> [Exercise objective]:
When you reach the line containing "Task: Click the No value for Compressed", start transcribing exactly and continue through the last line of the data, skipping every picture.
── Records for the exercise
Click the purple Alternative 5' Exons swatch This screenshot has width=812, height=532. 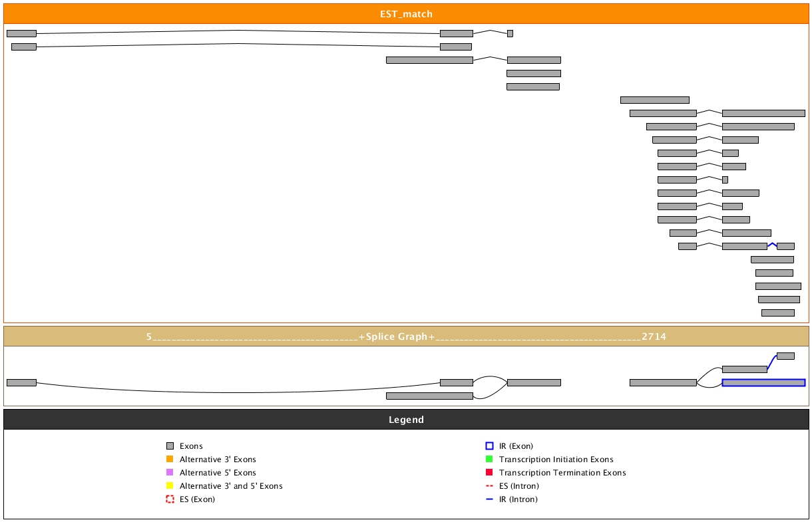[170, 473]
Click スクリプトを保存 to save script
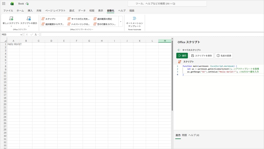 point(201,56)
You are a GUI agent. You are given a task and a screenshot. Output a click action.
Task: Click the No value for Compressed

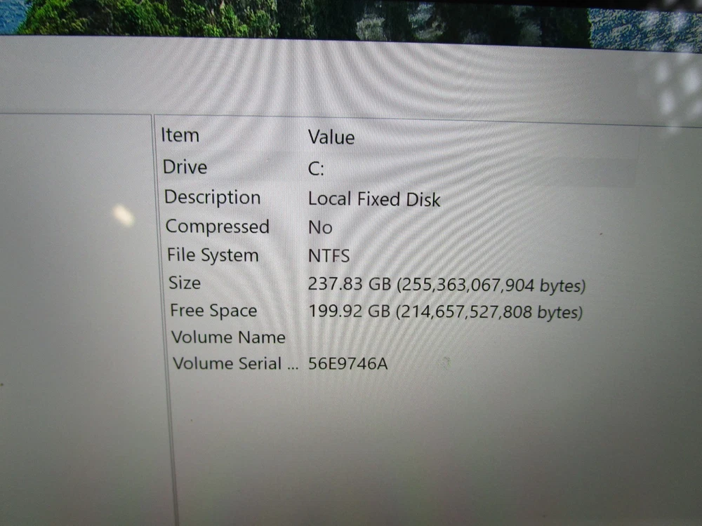320,228
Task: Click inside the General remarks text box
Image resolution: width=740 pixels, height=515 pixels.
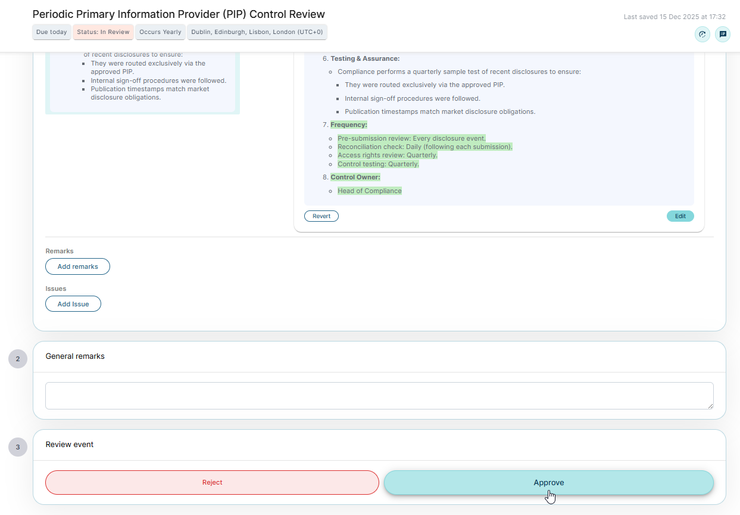Action: 379,396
────
> [Worked solution]:
Task: Click the No value for Compressed

320,228
Task: Click inside the General remarks text box
Image resolution: width=740 pixels, height=515 pixels.
Action: 379,396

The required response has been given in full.